4. Gérance de SNC et transformations

Notions clés & Définitions

  • Gérant de SNC : Le gérant d’une SNC peut être un ou plusieurs associés ou un tiers, choisi selon la volonté des associés et encadré par des règles de nomination et de révocation.
  • Gérant statutaire : Le gérant statutaire est celui dont le nom figure dans les statuts, ce qui impose des effets spécifiques notamment lors de la modification du gérant.
  • Gérant personne morale : Le gérant peut être une personne morale, qui n’est pas tenue de désigner un représentant permanent pour exercer ce poste de gérant.
  • Continuation lors d’une transformation : La continuation permet d’éviter la dissolution automatique lors d’événements affectant un associé ou le gérant, si elle est prévue par les statuts ou décidée à l’unanimité.

Points essentiels

  • La nomination du gérant, qu’il soit associé ou non, peut être statutaire ou résulter d’un acte ultérieur, et seul le gérant associé dont le nom est inscrit dans les statuts est réputé statutaire.
  • Toute nomination ou tout changement de gérant doit faire l’objet d’une insertion dans un support habilité à recevoir des annonces légales et d’un dépôt au greffe, à défaut la nomination est inopposable aux tiers de bonne foi.
  • L’article L.221-13 du C.com distingue trois régimes de révocation selon que le gérant est non associé, non statutaire associé ou statutaire, avec des règles de majorité qui varient selon les cas.
  • La révocation d’un gérant associé entraîne la dissolution sauf si les statuts prévoient une continuation ou si les associés décident à l’unanimité de continuer.
  • Selon l’article L.221-12 du C.com, une révocation décidée sans juste motif peut ouvrir droit à des dommages-intérêts, mais la révocation reste valable même sans juste motif.
  • Une transformation régulière ne crée pas une nouvelle personne morale en application de l’article L.210-6 du C.com.

Astuce mémo

L221-12/13 : publicité pour opposabilité, et révocation = dissolution sauf continuation (statuts ou unanimité).

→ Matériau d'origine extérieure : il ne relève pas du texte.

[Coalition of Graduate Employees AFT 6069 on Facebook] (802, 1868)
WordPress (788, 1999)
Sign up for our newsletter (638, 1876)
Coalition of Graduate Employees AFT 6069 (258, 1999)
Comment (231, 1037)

5. SARL : constitution et capital

Notions clés & Définitions

  • SARL à 2 à 100 associés : La SARL est une société commerciale formée avec au moins 2 associés et au plus 100 associés, pour préserver l’intuitu personae.
  • Capital social : Le capital social est le montant fixé par les statuts qui sert d’assise au droit de gage des créanciers sociaux et doit correspondre à la réalité.
  • Apports en numéraire : Les apports en numéraire sont des sommes d’argent souscrites à la création, avec une libération initiale partielle possible selon les règles SARL.
  • Apports en nature : Les apports en nature portent sur des biens, avec une évaluation encadrée pour éviter une surévaluation au détriment des créanciers.
  • Apports en industrie : Les apports en industrie correspondent à un travail ou une prestation, sans constituer le capital social et sans pouvoir être cédés.

Points essentiels

  • La SARL comporte au plus 100 associés depuis l’ordonnance du 25 mars 2004 et tout dépassement sanctionné par dissolution si la situation dure plus d’un an.
  • Depuis la loi du 1er août 2003, la SARL n’a plus de montant minimum légal de capital (les statuts fixent librement le capital, y compris théoriquement 1£).
  • En apports en numéraire, les parts doivent être souscrites intégralement et une libération initiale à hauteur d’1/5 est possible, le solde pouvant être appelé dans un délai maximal de 5 ans après immatriculation.
  • En apports en nature, un commissaire aux apports évalue et établit un rapport annexé aux statuts, mais une dispense est admise à l’unanimité si aucun apport n’excède 30 000€ et si les apports non évalués ne dépassent pas la moitié du capital.
  • Les SARL ne distribuent en cours de fonctionnement que des bénéfices après imputation des pertes antérieures, avec un prélèvement de 5% (1/20) pour constituer une réserve légale devant atteindre 10% du capital.
  • Si les capitaux propres deviennent inférieurs à la moitié du capital social, l’AGE doit statuer et, en cas de non-dissolution, la société doit reconstituer ses fonds propres ou réduire le capital d’au moins le montant des pertes au plus tard à la clôture du 2e exercice.

Astuce mémo

Numéraire : 1/5 puis appel ≤ 5 ans ; Nature : commissaire sauf aucun apport > 30 000€ et apports non évalués ≤ moitié du capital ; Industrie : pas de capital ni cession.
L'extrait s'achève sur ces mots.